AI Model Operations and Metadata Management Service

ModelBox is an AI model and experiment metadata management service. It can integrate with ML frameworks and other services to log and mine metadata, events and metrics related to Experiments, Models and Checkpoints.

It integrates with various datastores and blob stores for metadata, metrics and artifact stores. The service is very extensible, interfaces can be extended to support more storage services and metadata can be exported and watched by other systems to help with compliance, access control, auditing and deployment of models.

Features

Experiment Metadata and Metrics Logging

Log hyperparameters, accuracy/loss and other model quality-related metrics during training.
Log trainer events such as data-loading and checkpoint operations, epoch start and end times which help with debugging performance issues.

Model Management

Log metadata associated with a model such as binaries, notebooks and model metrics.
Manage lineage of models with experiments and datasets used to train the model.
Label models with metadata that are useful for operational purposes such as the environments they are deployed in and privacy sensitivity.
Load models and deployment artifacts in inference services directly from ModelBox.

Events

Log events about the system/trainer state during training and models from experiment jobs, workflow systems and other AI/Model operations services.
Any changes made to experiment and model metadata, new models logged or deployed are logged as change events in the system automatically.
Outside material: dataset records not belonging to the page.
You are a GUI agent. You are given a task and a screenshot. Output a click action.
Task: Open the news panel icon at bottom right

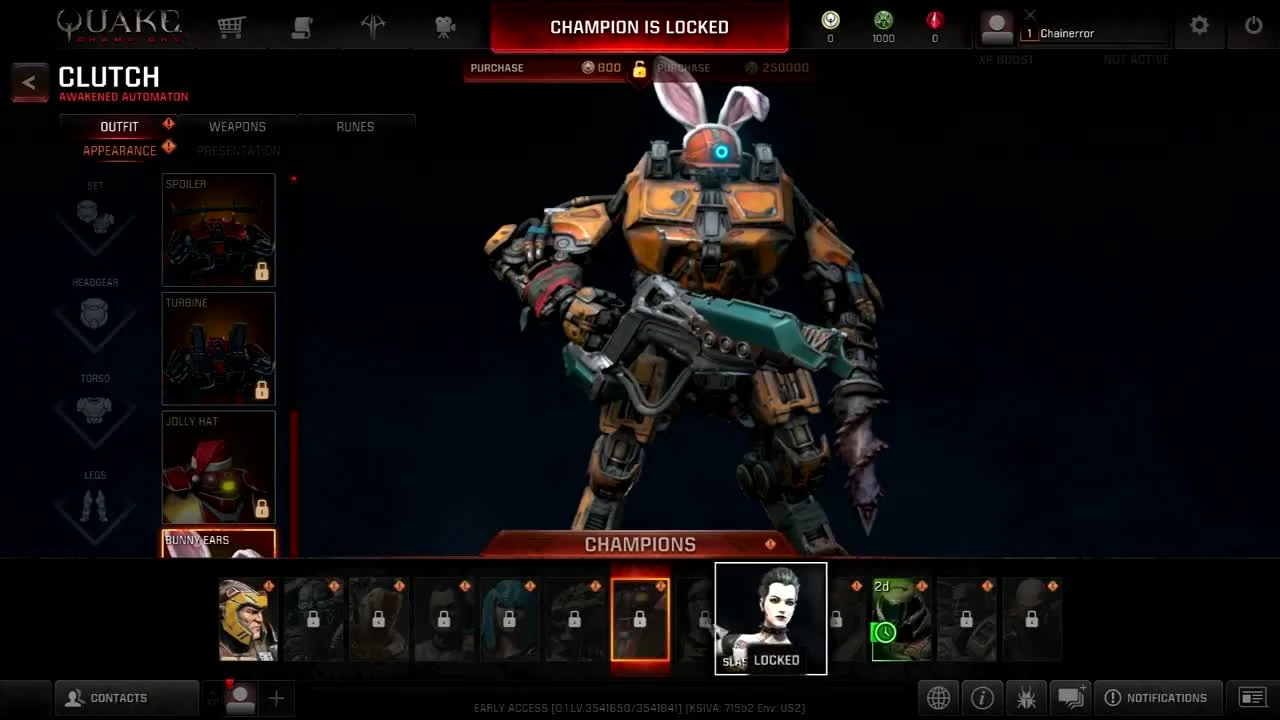[x=1252, y=697]
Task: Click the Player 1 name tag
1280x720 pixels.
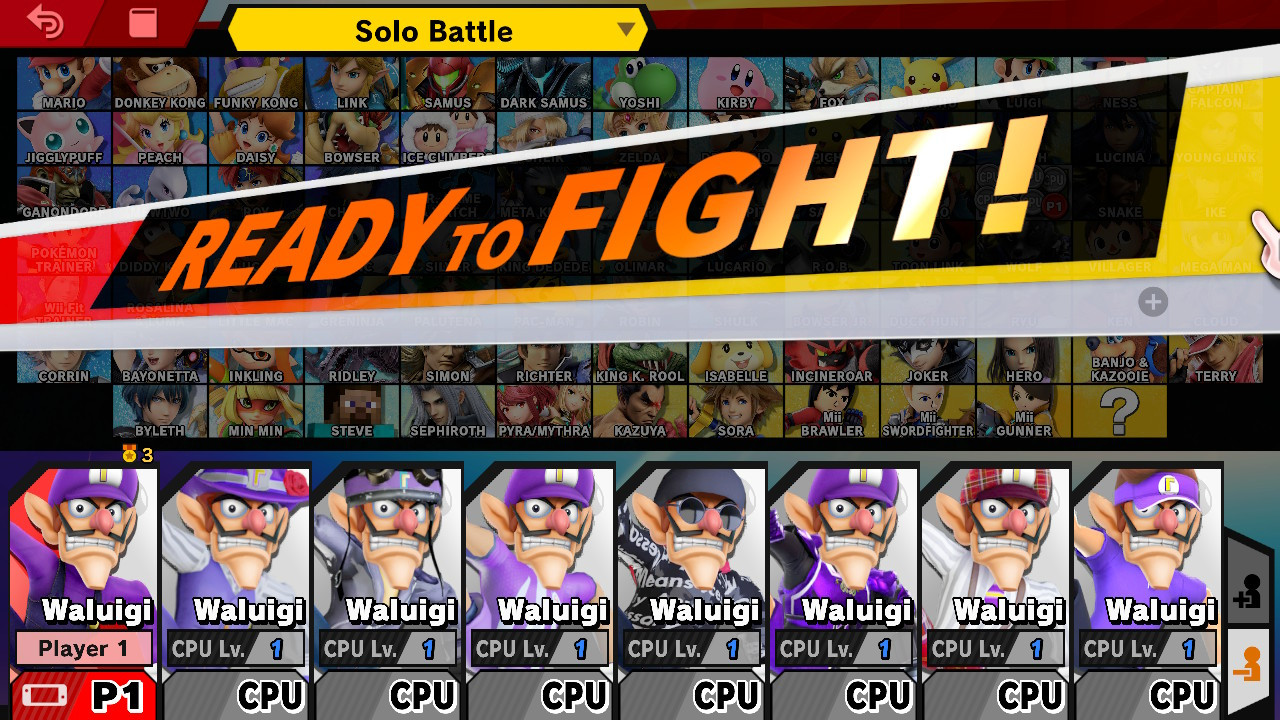Action: tap(83, 649)
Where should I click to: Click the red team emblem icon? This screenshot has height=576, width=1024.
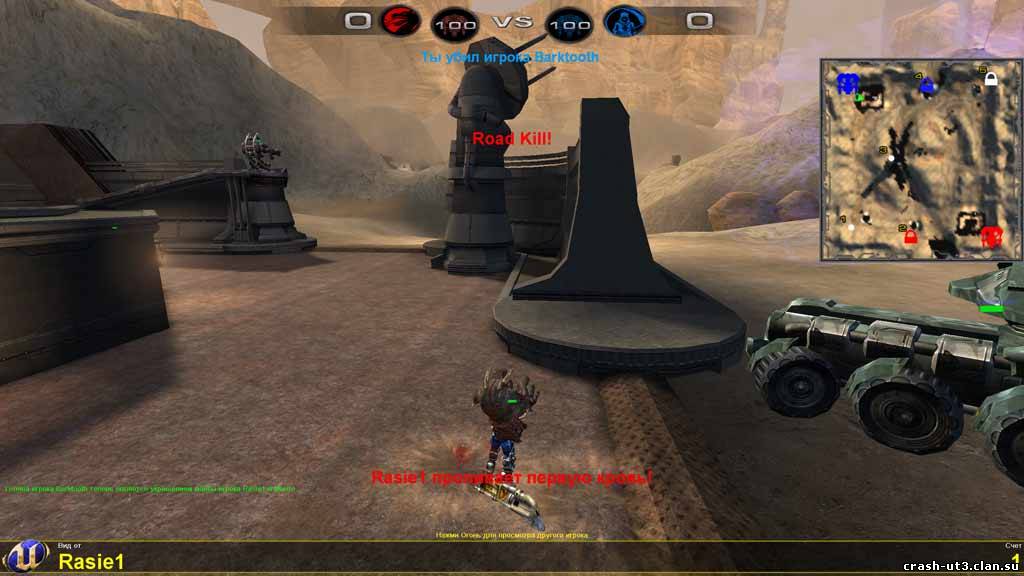(x=399, y=21)
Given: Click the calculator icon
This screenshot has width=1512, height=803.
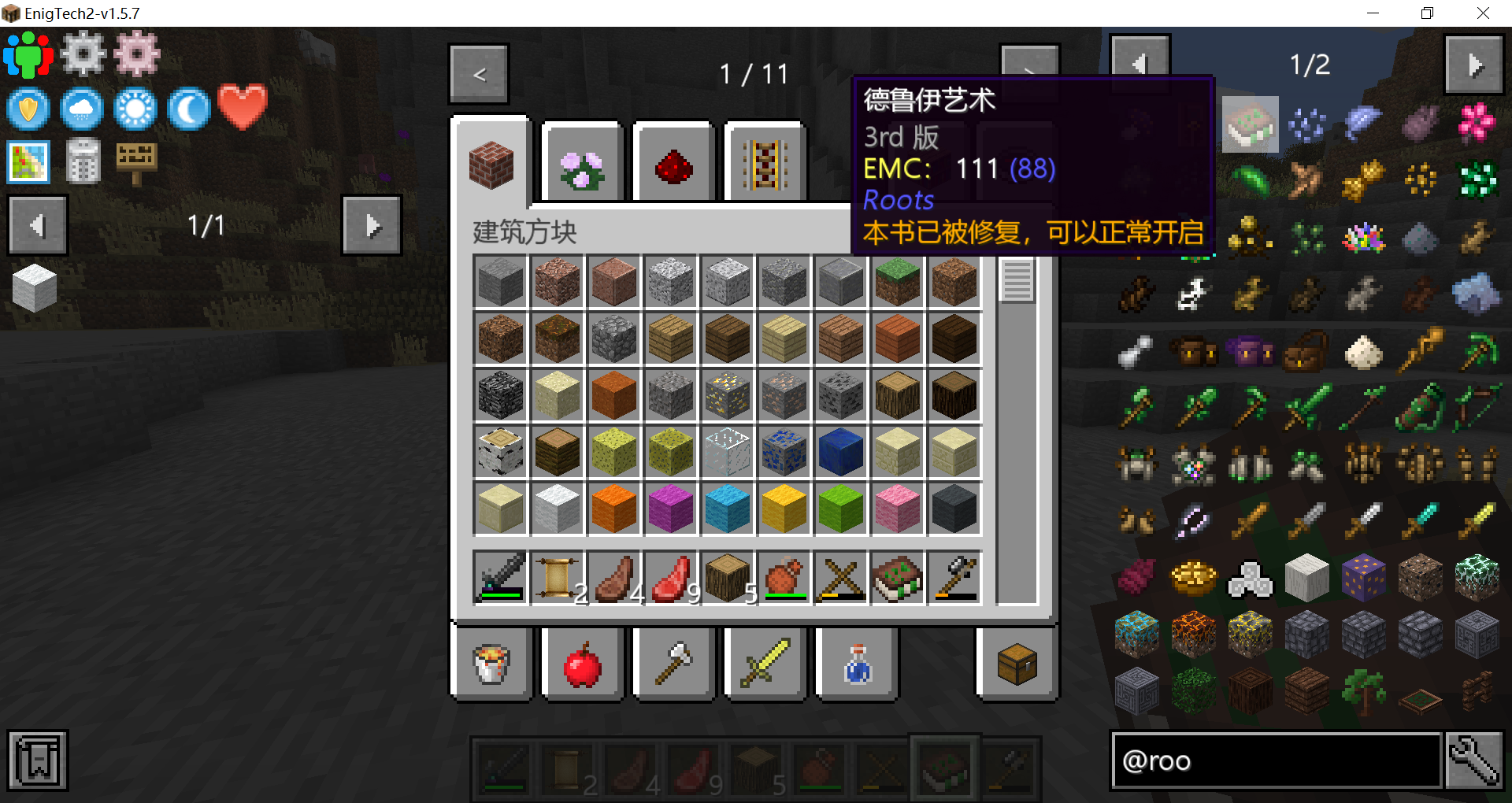Looking at the screenshot, I should point(83,161).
Stream these events from other systems for any external workflows which need to be invoked.

SDK

SDKs in Python, Go, Rust and C++ to integrate with ML frameworks and inference services.
SDK is built on top of gRPC so really easy to extend into other languages or add features not available.
Use the SDK in training code or from even notebooks.

Reliable and Easy to Use Control Plane

Reliability and availability are at the center of the design mission for ModelBox. Features and APIs are designed with reliability in mind. For example, the artifact store implements a streaming API for uploading and downloading artifacts to ensure memory usage is controlled while serving really large files.
Operational metrics related to the control plane are available as Prometheus metrics.

Extensibility

The interfaces for metadata, metrics and artifact storage can be extended to support more storage services.

Planned Features

Flexible metadata and model retention policies.
Add RBAC-based access control for models and checkpoints for compliance.
Automatic model benchmarking for performance(latency and throughput) on inference targets.
Infrastructure for model transformation such that custom recipes can be applied to train models for optimizations for on-device or accelerator inference targets.

Tutorials and Demos

If you would like to jump straight in, we have some notebooks which demonstrate the usage of the Python SDK independently and with Pytorch and Pytorch Lightning.
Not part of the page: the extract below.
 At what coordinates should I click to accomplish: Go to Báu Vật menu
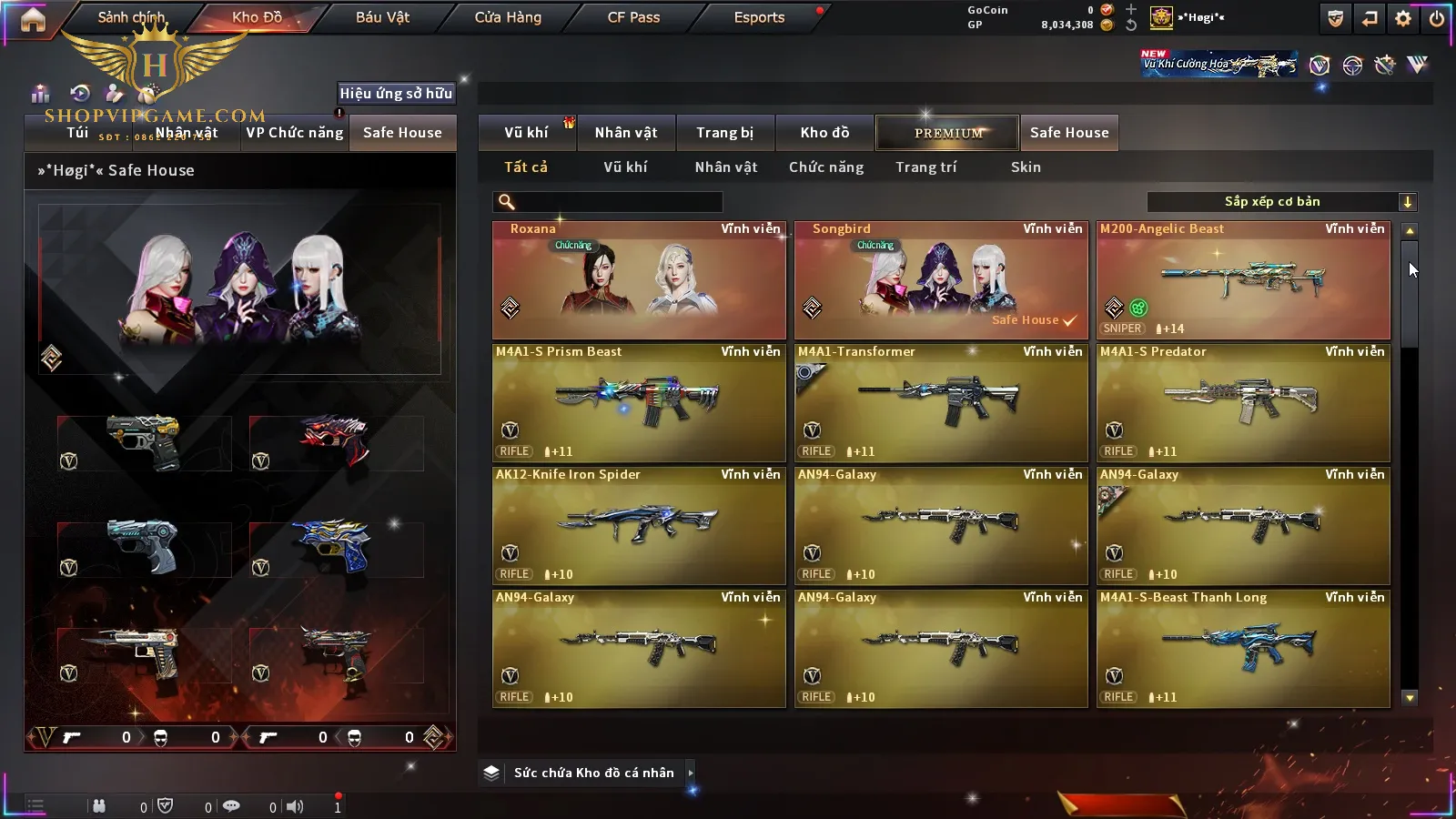[382, 17]
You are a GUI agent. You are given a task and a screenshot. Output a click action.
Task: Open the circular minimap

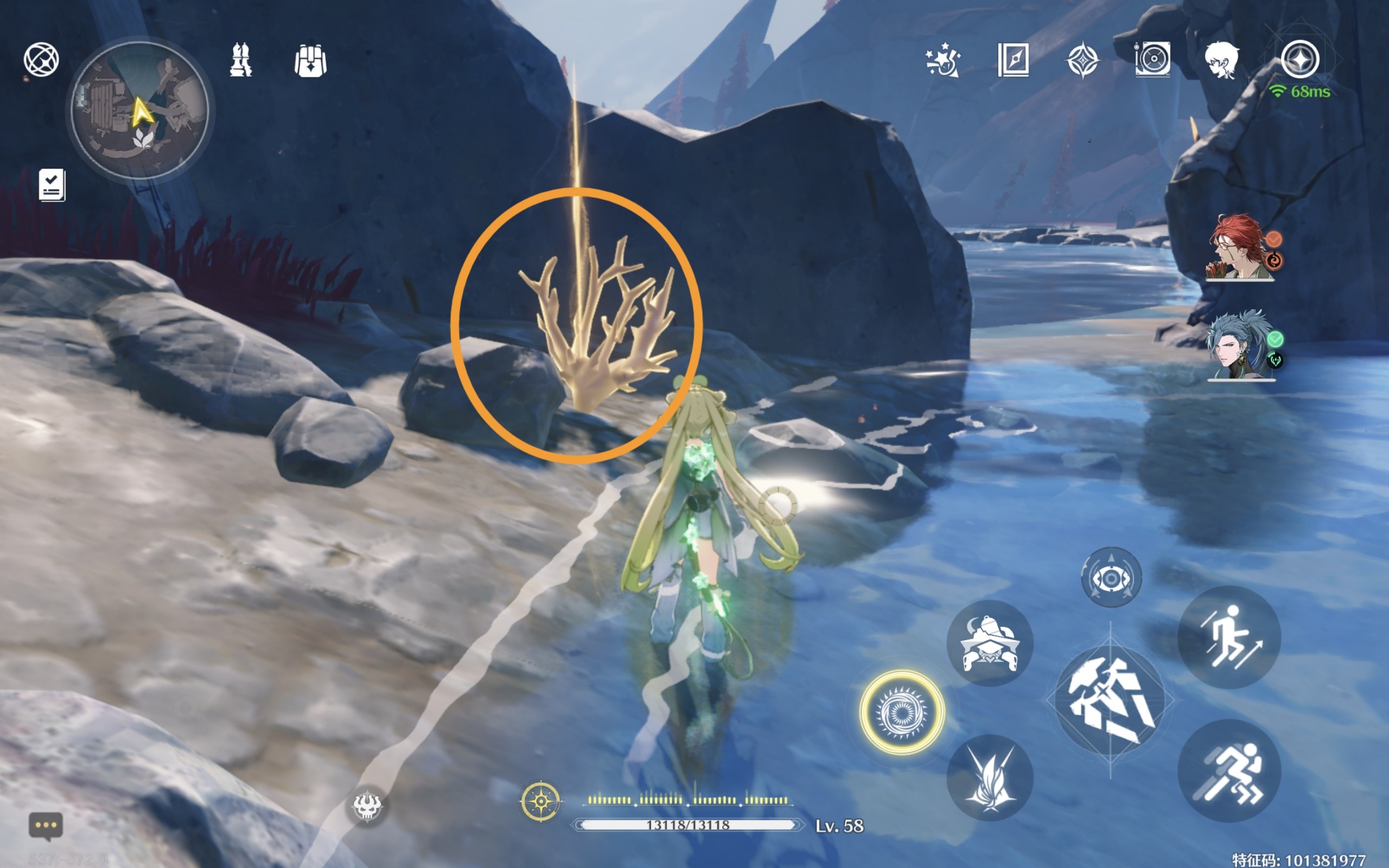pyautogui.click(x=139, y=110)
Concepts and Understanding of ModelBox API

Namespace

A Namespace is a mechanism to organize related models or models published by a team. They are also used for access control and such to the metadata of uploaded models, invoking benchmarks or other model transformation work. Namespaces are automatically created when a new model or experiment specifies the namespace it wants to be associated with.

Model

A model is an object to track common metadata and to apply policies on models created by experiments to solve a machine learning task. For example, datasets to evaluate all trained models of a task can be tracked using this object. Users can also add rules around retention policies of trained versions, setting up policies for labeling a trained model if it has better metrics on a dataset, and meets all other criteria.

Model Version

A model version is a trained model, it includes the model binary, related files that a user wants to track such as dataset file handles, any other metadata and model metrics. Model versions are always related to a Model and all the policies created for a Model are applied to Model Versions.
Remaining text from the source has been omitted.